In other words, because the calculation of make-whole relief necessarily requires projecting the terms of a hypothetical collective bargaining agreement which would have been entered into “but for” the failure to bargain, it is relevant to show, if such evidence be available, that there are other reasons why no agreement could ever have been consummated.   To impose make-whole relief notwithstanding that no agreement could ever have been consummated would operate to transform make-whole relief into a penalty, contrary to its compensatory nature as defined by the authorities cited in that portion of Dal Porto above quoted.

As a matter of logical conclusion, the foregoing would apply regardless of why there was no bargaining in good faith by the employer.   Such conclusion is implicit in the further language of the court that “[w]e agree with [the employer] that consummation of a collective bargaining agreement is necessarily implied in section 1160.3 as a prerequisite for application of the make-whole remedy.”  (Id., at p. 1204, 237 Cal.Rptr. 206.)

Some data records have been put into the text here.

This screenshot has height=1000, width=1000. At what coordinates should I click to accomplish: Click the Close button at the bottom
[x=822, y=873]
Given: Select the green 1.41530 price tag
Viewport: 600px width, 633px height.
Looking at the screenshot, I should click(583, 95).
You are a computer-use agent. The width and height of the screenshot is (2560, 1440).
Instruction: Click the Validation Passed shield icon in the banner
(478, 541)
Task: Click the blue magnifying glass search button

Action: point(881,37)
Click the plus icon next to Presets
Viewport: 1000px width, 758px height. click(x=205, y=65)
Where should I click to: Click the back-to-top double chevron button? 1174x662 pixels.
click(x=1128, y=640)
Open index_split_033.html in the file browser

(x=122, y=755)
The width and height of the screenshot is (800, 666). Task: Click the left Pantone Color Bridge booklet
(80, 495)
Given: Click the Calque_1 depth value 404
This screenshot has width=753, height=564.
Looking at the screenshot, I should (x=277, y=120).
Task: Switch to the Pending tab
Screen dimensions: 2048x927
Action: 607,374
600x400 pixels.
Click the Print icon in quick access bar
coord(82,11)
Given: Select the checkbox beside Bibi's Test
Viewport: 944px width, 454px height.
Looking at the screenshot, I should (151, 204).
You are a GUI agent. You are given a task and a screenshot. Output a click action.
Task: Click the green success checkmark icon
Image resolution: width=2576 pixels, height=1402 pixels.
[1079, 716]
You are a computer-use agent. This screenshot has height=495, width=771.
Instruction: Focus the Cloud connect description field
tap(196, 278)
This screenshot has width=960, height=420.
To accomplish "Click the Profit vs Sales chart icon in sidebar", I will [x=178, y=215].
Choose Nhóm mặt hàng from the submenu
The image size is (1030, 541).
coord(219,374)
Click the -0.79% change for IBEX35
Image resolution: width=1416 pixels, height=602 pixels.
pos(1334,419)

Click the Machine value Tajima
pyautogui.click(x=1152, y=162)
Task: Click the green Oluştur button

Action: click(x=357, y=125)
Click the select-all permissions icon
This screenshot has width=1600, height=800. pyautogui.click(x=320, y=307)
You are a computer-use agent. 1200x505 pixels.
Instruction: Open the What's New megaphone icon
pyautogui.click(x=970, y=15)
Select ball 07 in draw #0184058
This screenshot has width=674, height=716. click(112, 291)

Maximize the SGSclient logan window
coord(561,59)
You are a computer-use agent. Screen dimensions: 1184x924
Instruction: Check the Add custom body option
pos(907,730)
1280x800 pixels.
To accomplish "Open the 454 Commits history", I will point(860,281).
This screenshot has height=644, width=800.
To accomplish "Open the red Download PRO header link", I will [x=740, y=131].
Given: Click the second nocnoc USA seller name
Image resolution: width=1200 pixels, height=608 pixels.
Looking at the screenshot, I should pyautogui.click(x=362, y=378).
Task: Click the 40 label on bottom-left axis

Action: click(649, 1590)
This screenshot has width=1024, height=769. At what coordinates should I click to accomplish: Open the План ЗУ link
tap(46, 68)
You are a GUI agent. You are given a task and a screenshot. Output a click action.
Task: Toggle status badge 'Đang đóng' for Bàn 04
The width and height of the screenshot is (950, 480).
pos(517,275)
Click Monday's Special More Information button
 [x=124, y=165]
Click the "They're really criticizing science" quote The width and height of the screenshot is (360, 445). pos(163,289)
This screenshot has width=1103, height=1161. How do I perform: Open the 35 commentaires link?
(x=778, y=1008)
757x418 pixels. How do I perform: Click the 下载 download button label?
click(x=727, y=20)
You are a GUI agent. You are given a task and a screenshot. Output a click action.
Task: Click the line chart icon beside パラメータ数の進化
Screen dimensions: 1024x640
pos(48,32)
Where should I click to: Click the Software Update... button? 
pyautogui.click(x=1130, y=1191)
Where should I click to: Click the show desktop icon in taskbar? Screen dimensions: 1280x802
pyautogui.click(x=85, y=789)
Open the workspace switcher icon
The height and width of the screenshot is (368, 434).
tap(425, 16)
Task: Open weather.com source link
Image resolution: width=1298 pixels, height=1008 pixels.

The several Amici Curiae have speculated over why the Board has chosen to distinguish “technical” refusal-to-bargain cases as not within the ambit of the Dal Porto rule.   However, we see no need to engage in such an exercise.   We only note that the order here under review cited a passage from Dal Porto at page 1209 as the basis for the distinction it made.   That language, as we read it, provides absolutely no logical basis for treating “technical” refusal-to-bargain cases any differently from so-called surface bargaining cases.   Moreover, because the Board, in the order under review, cited no policy or other precedential reasons to justify its imposition of the conclusive presumption it chose to impose here on Arakelian, we hold it to be wholly unjustified either in logic or in law.

 Accordingly, the rebuttable presumption as defined in Dal Porto and the attendant procedures otherwise therein described and amplified in the Interim Order of November 16, 1987, issuing in 13 ALRB No. 8, should be available to Arakelian.

DISPOSITION

The petition is granted, and the order of October 9, 1987, issuing 6 ALRB No. 28 is annulled.   The matter is remanded to the Board with directions that it issue a new and different order granting Arakelian's motion to reopen the record in that matter, and that it thereupon proceed in the manner described by the Board in its Interim Order of November 16, 1987, issuing in 13 ALRB No. 8, reflecting the views contained in Dal Porto.

FOOTNOTES

1.   Mario Saikhon, Inc. and United Farm Workers of America, AFL–CIO.

2.   George Arakelian Farms, Inc. v. Agricultural Labor Relations Bd., supra, 40 Cal.3d 654, 221 Cal.Rptr. 488, 710 P.2d 288.

McDANIEL, Associate Justice.

CAMPBELL, P.J, and HEWS, J., concur.